La journaliste Charlotte Pudlowski est la co-fondatrice et la présidente du studio de podcasts Louie Média. Pour la deuxième saison du podcast “Injustices”, elle a conçu la série “Ou peut-être une nuit”, mélange d’histoires intimes, de témoignages et d’analyse politique sur le sujet de l'inceste. Un “essai personnel”, aussi, puisque l’idée de cette enquête lui est venue de sa propre famille. Louie Media est partenaire de la Grande Cause de Make.org pour la Protection de l'Enfance.
J’ai appris il y a huit ans qu’il y avait eu de l’inceste dans ma famille maternelle. Ce qui m’a vraiment sidérée quand j’ai appris cela, c’est le silence. Que même dans une famille comme la mienne, très aimante, très joyeuse, où on nous incitait à dire les choses, à poser des questions, très propice à faire émerger les récits, on n’avait pas pu en parler. C’était resté tabou, et c’est vraiment cela que j’ai voulu creuser et comprendre. Que charrie la parole autour de l’inceste pour être si subversive ?
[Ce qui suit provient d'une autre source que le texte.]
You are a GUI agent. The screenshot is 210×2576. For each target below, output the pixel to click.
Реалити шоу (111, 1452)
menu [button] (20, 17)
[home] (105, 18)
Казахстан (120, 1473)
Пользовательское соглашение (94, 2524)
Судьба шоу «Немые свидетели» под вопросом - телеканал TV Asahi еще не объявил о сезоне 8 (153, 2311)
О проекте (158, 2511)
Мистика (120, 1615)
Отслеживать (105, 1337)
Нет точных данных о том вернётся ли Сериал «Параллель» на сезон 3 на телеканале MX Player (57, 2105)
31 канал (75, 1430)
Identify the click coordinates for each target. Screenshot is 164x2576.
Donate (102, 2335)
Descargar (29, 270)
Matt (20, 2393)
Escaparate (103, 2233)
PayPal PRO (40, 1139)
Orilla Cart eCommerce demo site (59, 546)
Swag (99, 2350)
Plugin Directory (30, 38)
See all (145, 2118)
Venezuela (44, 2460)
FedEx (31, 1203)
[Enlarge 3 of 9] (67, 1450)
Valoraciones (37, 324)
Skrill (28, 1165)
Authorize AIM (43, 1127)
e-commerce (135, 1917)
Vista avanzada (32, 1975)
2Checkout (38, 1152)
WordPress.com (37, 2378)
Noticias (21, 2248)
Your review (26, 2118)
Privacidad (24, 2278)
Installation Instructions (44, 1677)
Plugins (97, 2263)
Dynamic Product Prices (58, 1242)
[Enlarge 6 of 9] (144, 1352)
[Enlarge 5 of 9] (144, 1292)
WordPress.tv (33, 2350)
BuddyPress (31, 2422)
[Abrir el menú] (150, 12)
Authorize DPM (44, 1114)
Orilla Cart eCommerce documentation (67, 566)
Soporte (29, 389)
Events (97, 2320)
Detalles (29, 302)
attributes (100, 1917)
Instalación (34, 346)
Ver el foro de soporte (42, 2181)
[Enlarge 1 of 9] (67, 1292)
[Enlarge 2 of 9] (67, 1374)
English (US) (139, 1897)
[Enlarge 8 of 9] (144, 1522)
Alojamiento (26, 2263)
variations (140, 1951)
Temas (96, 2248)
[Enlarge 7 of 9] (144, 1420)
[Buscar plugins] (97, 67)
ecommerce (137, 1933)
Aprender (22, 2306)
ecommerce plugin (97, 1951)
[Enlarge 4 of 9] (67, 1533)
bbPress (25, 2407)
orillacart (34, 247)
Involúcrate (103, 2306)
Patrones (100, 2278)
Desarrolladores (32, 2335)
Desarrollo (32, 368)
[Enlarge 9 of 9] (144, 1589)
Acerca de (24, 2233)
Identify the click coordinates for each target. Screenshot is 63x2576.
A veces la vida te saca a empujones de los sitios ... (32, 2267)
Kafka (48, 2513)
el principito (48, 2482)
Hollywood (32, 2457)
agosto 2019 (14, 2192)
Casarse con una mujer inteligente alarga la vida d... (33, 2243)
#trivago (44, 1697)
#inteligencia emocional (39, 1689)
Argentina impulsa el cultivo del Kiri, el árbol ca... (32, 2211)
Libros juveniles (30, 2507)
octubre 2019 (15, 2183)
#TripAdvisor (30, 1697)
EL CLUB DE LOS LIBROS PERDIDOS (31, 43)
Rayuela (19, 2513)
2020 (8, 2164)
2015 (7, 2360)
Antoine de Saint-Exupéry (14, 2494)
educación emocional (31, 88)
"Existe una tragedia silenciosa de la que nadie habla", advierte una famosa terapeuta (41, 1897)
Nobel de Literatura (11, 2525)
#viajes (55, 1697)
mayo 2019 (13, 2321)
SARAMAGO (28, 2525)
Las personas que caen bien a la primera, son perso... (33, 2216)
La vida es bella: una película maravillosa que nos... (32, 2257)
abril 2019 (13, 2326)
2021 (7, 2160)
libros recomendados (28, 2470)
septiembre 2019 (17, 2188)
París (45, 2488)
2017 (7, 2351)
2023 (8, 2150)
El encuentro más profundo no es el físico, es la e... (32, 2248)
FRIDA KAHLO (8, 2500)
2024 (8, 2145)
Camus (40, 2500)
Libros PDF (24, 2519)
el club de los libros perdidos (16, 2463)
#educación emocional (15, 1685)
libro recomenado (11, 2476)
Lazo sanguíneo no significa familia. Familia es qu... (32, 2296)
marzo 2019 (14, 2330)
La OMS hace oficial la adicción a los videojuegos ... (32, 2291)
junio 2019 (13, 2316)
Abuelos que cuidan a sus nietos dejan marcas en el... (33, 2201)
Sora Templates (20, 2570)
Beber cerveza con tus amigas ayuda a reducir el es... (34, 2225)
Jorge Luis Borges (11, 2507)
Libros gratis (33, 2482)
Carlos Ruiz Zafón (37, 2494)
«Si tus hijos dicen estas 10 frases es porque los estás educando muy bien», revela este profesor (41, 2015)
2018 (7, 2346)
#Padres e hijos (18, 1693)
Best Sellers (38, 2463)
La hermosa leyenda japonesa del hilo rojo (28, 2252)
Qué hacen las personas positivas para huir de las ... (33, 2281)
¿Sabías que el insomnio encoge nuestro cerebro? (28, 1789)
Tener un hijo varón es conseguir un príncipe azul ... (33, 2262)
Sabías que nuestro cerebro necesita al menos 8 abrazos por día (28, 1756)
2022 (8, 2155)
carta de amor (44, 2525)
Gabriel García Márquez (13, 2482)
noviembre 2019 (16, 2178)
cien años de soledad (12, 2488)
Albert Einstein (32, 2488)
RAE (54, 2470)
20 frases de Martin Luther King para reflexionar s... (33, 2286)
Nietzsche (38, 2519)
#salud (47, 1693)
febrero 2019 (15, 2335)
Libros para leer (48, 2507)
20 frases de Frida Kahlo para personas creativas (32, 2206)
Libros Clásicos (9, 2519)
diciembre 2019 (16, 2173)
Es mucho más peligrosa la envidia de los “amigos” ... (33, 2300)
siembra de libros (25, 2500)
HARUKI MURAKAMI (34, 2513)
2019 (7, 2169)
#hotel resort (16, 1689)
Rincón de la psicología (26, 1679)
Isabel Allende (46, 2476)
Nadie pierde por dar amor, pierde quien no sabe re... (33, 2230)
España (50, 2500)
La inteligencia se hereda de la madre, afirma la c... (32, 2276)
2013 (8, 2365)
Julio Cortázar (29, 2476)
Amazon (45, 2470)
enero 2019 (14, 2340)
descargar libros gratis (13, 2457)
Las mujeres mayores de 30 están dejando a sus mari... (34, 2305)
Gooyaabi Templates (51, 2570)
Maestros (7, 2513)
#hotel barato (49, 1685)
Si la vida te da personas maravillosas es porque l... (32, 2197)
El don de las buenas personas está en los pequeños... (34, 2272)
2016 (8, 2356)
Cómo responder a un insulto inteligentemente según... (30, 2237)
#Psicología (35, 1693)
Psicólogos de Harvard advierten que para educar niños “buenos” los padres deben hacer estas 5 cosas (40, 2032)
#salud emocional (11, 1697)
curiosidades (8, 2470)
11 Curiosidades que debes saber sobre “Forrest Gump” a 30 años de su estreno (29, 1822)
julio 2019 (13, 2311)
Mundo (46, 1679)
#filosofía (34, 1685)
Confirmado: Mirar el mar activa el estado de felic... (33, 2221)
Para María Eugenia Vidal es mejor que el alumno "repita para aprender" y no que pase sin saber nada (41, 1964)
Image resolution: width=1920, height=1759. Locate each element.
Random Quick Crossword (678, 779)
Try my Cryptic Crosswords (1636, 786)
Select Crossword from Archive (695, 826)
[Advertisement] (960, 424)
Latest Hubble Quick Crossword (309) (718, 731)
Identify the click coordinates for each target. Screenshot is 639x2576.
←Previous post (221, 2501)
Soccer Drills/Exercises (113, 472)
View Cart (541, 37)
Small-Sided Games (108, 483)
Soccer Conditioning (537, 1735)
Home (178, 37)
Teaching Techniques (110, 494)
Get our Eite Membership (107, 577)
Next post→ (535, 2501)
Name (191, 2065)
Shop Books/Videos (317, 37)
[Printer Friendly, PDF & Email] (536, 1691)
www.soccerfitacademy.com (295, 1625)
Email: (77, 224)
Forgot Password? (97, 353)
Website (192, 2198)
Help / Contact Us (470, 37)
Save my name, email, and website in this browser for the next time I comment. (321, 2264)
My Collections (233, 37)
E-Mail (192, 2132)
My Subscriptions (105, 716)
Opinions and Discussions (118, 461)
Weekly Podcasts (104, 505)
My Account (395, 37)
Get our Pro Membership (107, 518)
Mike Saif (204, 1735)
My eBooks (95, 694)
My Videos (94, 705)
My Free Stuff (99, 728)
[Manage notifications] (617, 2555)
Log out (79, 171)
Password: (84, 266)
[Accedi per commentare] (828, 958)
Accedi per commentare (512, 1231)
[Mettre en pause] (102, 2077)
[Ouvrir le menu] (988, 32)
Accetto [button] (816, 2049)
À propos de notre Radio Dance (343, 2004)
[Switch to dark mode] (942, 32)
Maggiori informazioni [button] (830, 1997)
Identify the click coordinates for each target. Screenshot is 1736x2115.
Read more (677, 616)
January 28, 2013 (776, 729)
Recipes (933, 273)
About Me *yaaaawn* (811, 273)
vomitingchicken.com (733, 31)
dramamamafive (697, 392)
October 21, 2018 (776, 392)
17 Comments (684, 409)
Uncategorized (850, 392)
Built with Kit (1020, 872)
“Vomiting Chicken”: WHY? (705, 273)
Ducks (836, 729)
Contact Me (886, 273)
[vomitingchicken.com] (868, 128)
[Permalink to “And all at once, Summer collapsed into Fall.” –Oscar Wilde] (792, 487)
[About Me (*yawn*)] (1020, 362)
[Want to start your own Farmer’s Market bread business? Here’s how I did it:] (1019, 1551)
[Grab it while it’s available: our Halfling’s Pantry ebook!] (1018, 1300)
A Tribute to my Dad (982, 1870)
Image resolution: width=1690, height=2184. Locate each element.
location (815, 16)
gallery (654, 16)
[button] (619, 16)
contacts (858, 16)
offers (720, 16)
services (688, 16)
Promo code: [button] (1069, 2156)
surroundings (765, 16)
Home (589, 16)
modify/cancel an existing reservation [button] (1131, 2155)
Le tabou autour de l’inceste, ce n’est pas seulement de le commettre, c’est de le dire. Nous sommes tous conditionnés depuis l’enfance à ne pas parler de ces choses-là. Quand il y a de l’inceste, il y a toujours du silence autour, c’est même la condition de sa perpétuation. Que ce soit à l’intérieur d’une famille, ou à l’école. On sait qu'il y a deux ou trois enfants victimes dans chaque classe. Et pourtant, les profs ne nous disent jamais : « Voilà, si Sandrine ou Cyril ne va pas bien, c’est parce qu’il se passe cela dans sa famille… ». On ne pose pas de questions, on ne s’en occupe pas, et on grandit avec l’idée que certaines personnes se font maltraiter, violer, et qu’on n’en parle pas. Après, à l’âge adulte, il est très difficile de remettre en cause cette injonction au silence. On connaît les chiffres, qui sont avérés depuis des décennies, il y a des études et des articles qui sortent régulièrement… Mais quand on s’est construit avec un silence, il est très difficile d’aller à son encontre.
Il y a un enjeu majeur avec les violences sexuelles intrafamiliales, comme pour toutes les violences sexuelles, c’est vraiment que les victimes arrêtent d’avoir honte d’en parler, et que leur entourage soit capable de recueillir cette parole, de l’écouter, et d’accepter de l’entendre. Faire circuler la parole autour de ça, c’est vraiment la première étape pour enrayer la violence. Louie Media a donc choisi d’être partenaire de la Grande Cause parce qu’elle va permettre aux citoyens de s’emparer du sujet, à chacun de s’interroger sur cette question, sur son entourage, peut-être sur son histoire, et sur la manière dont ces faits peuvent être davantage connus.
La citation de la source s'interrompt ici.